======== Source records ========

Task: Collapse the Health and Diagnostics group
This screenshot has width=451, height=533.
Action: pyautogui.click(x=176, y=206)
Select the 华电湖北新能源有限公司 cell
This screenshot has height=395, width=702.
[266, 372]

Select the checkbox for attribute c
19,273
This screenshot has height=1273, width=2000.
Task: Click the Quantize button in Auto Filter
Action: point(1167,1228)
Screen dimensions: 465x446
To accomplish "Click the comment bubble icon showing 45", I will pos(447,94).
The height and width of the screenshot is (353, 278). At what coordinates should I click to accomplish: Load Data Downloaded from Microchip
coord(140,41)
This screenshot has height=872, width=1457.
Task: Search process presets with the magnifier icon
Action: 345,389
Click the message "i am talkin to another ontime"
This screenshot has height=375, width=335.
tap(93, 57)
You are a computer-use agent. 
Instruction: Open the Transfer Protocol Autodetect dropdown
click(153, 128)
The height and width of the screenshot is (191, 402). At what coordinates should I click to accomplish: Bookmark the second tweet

========

> [What is asked]
List each line of the records in which the word "This" appears.

> [The reply]
This screenshot has width=451, height=533.
This screenshot has height=395, width=702.
This screenshot has height=1273, width=2000.
This screenshot has height=872, width=1457.
This screenshot has height=375, width=335.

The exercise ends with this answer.